EXERCISE AIM >> Below are some records; output exactly the lines from the line with "You are a computer-use" to the line with "Instruction: Click the", both ends kept, and nothing more.

DATA TO EXAMINE >>

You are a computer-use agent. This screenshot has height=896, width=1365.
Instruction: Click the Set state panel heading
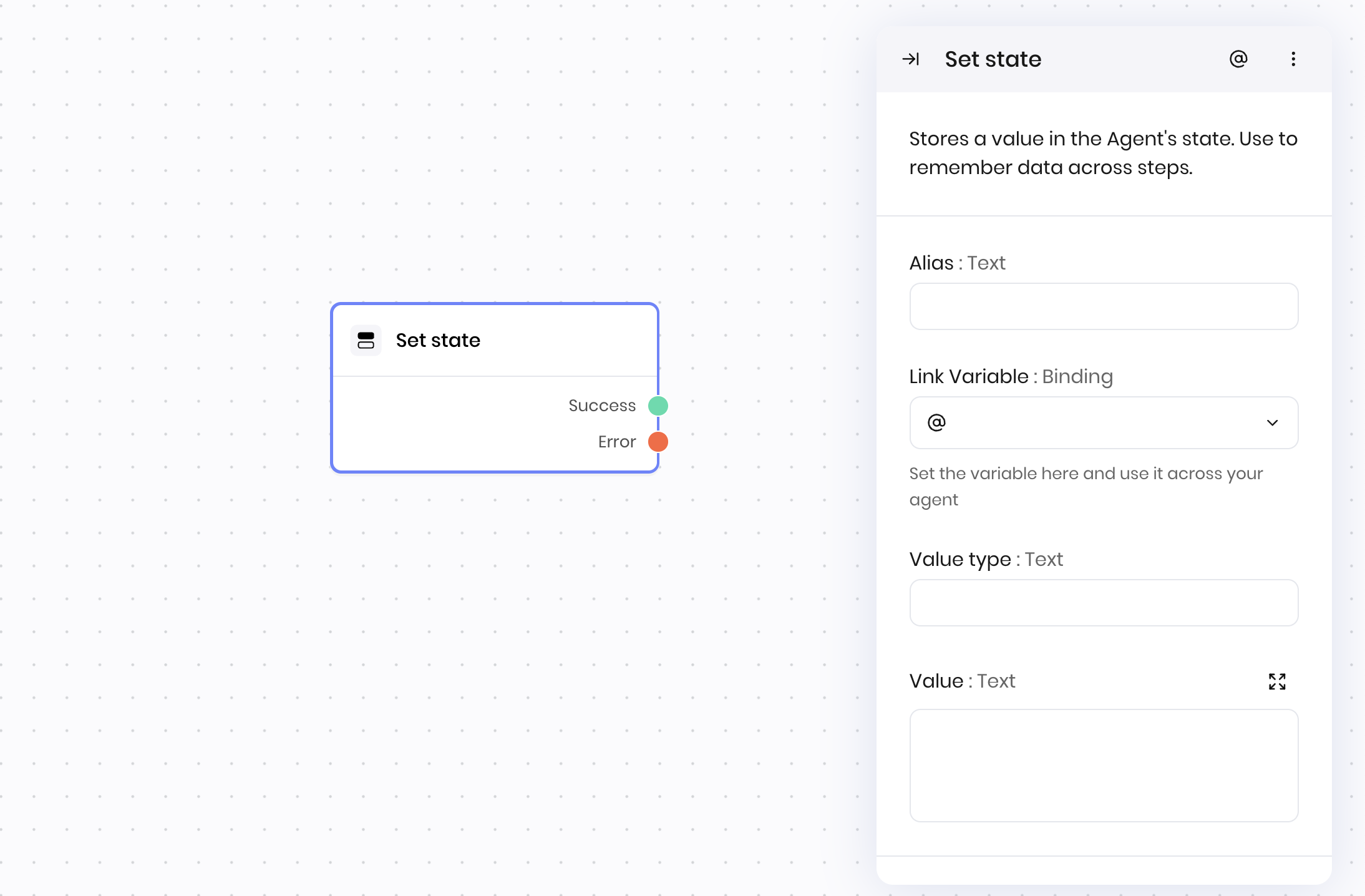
--
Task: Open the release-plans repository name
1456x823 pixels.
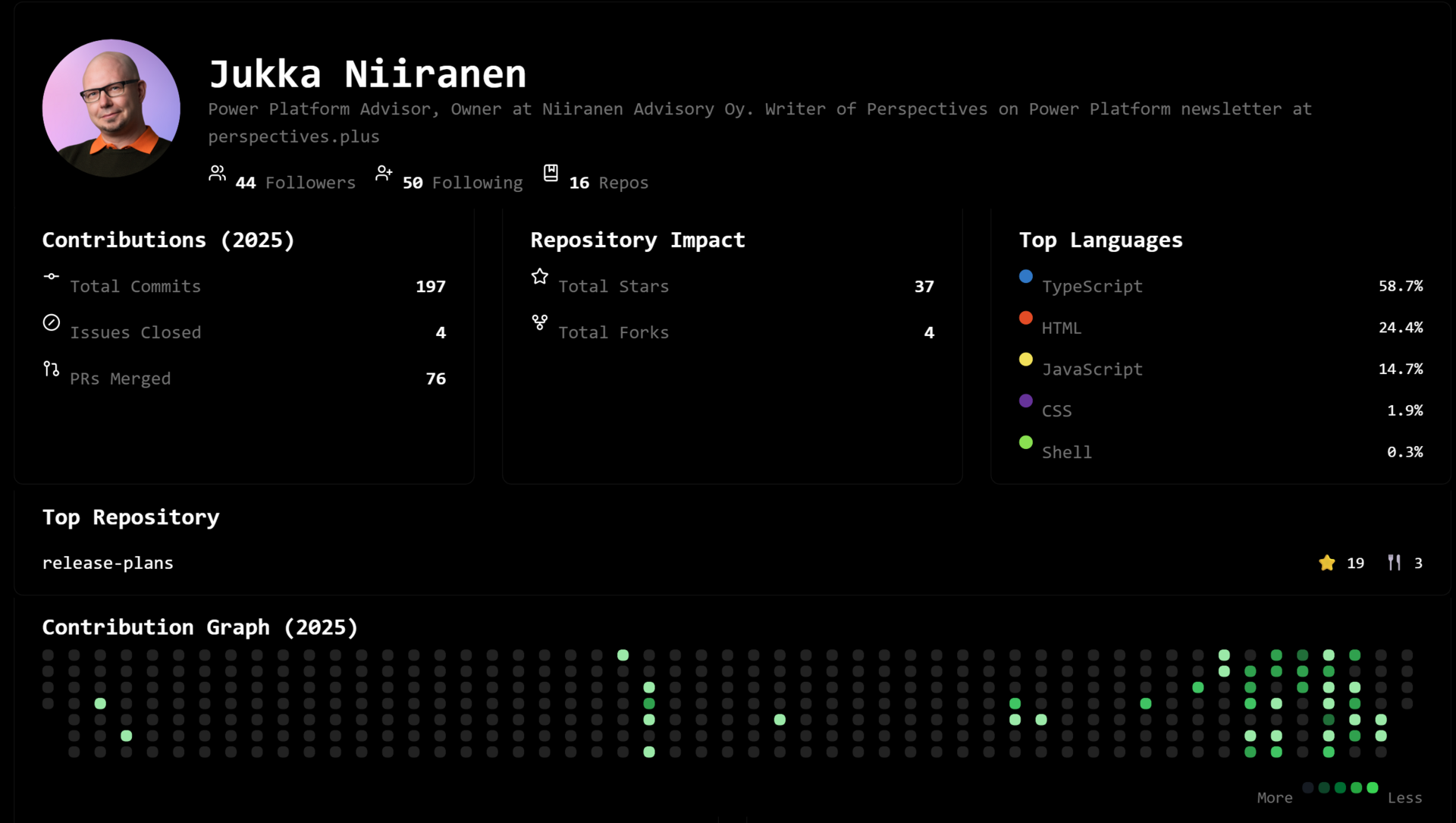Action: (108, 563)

EXPECTED ANSWER >>
You are a computer-use agent. This screenshot has height=896, width=1365.
Instruction: Click the Set state panel heading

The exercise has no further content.